Newcastle City Council on Tuesday voted 6-5 to change the way $270 million of ratepayer funds are invested.
The move will see the money invested in banks involved in "environmentally and socially responsible investments" and avoid those in "harmful activities", such as greenhouse gas pollution.
Currently, about 80 per cent of the $270 million investment portfolio is held in the big four banks, mostly through term deposits.
Federal Labor MP for Hunter Joel Fitzgibbon described the move as ‘‘astounding’’ and ‘‘misguided’’, Newcastle Herald reported.
‘‘Councils have to invest money wisely,’’ he said.
‘‘But it is amazing that a council with the largest coal port in the world would move to do all it can to undermine that industry.’’
Meanwhile, Federal Industry and Science Minister Ian Macfarlane said he was astounded at the council’s decision.
‘‘I’m absolutely bewildered that the Labor Party is not prepared to step up for the coal industry, to step up for tens of thousands of people, many who are loyal to the Labor Party and pay union fees,’’ he said.
‘‘I’m amazed the council would step away from jobs in Newcastle and the Hunter Valley – the major provider of jobs in the Hunter is the coal industry, it is the base economy and contributes directly and indirectly to the region.’’
Labor councillor Declan Clausen, who moved the motion after winning a by election this year, said the policy meant that when the council had two funds offering the same rate interest, conditions and credit rating, it would choose the one with the best environmental record.
"Every time they come up for review, we will be moving money away from [the big four]. All else being equal, we are going to choose the greenest option," the Labor councillor said.
"There have been plenty of times when the big four banks are less competitive than what other institutions can offer."

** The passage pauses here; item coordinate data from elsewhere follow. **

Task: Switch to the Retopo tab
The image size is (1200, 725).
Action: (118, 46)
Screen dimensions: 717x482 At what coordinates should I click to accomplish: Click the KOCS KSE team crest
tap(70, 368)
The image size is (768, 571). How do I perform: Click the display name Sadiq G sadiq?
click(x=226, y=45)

A recent NSW Minerals Council survey shows mining's direct spend in the City of Newcastle council was $1.8 billion as at June last year, which includes $160.5 million in salaries (1118 local jobs) and $1.64 billion in direct community and business purchasing.
For the wider Hunter region, the mining industry spent $5.9 billion, including $1.5 billion in salaries (11,078 local jobs), and $4.4 billion in business purchases and contributions.

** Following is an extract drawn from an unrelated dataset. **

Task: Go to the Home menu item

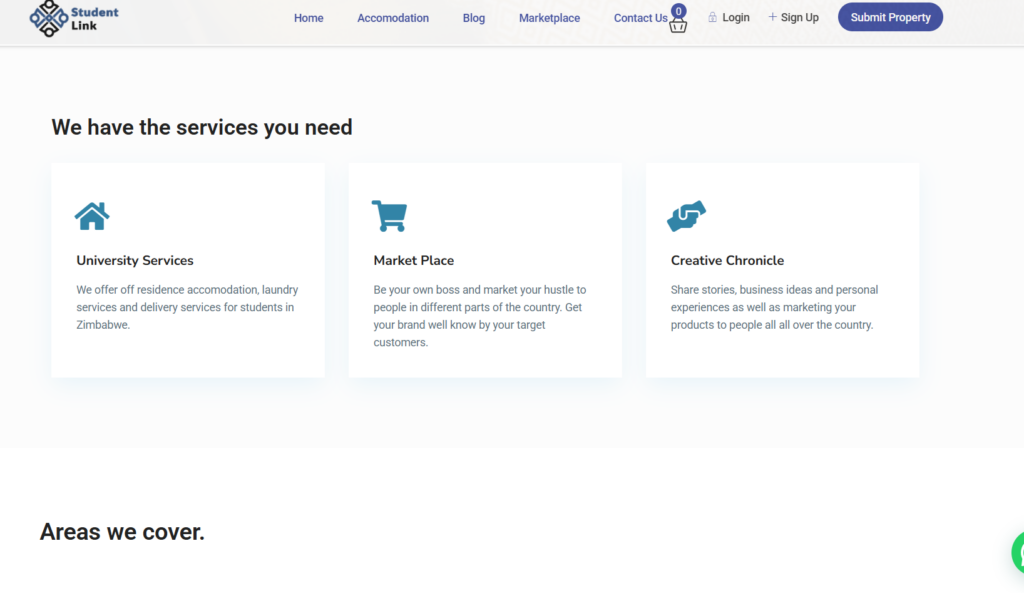Action: pos(308,18)
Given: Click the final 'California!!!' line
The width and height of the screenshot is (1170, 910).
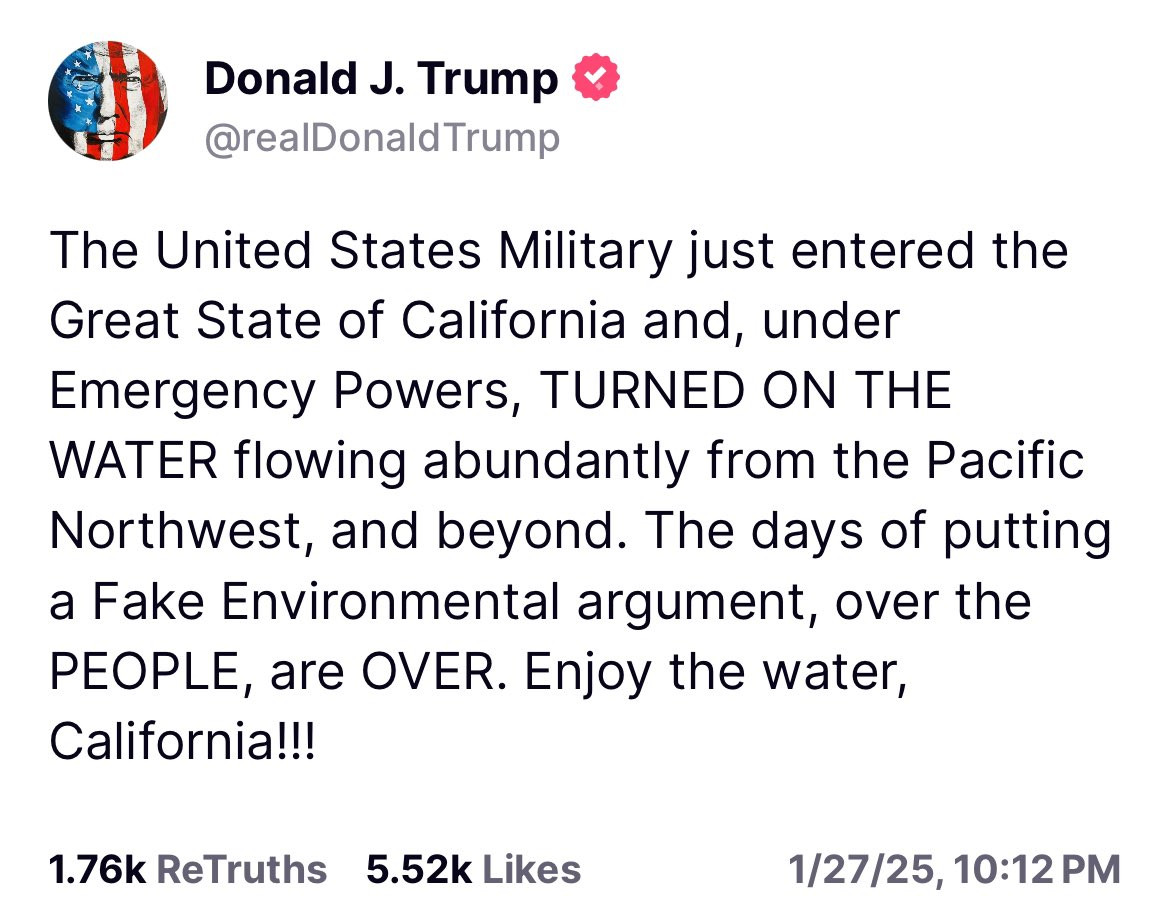Looking at the screenshot, I should point(181,742).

However Clausen denies the policy is sending the wrong message to the region’s coal industry.
‘‘It sends a message that council is keen to diversify the local economy. I believe our coal industry definitely has a future, but there is a bigger future in renewables.’’

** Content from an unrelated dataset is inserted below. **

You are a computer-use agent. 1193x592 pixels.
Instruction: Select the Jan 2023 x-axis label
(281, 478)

Clausen said he hoped to eventually move the entire fund away from banks which invest in fossil fuels.
"Newcastle's economy has changed a fair bit. In the past we have obviously been very reliant on coal, but before that we were very reliant on steelworks," Clausen said.
"There are an increasing group of start-ups in Newcastle that are looking at a clean-tech future, we are embracing those opportunities. The coal downturn has particularly affected the Hunter Valley. Clean techs are going to be a significant employer moving forward. Council is being on the front foot about that."
Anti-coal activists 350.org Australia welcomed the council’s decision to divest from fossil fuels.
The Minerals Council of Australia said the policy has seen the council participate in a “pointless sham” driven by divestment activists.
The Australian divestment movement, pushed by 350.org, has experienced a groundswell of support since its inception 18 months ago, with $400 million worth of loans shifted from the big four banks to financial institutions without fossil fuel investments.
350.org campaign director Charlie Wood said nearly 200 organisations, local governments and individuals representing $50 billion in assets had pledged to divest from fossil fuels.
Various universities have been implicated in the divestment movement, including Sydney University recently.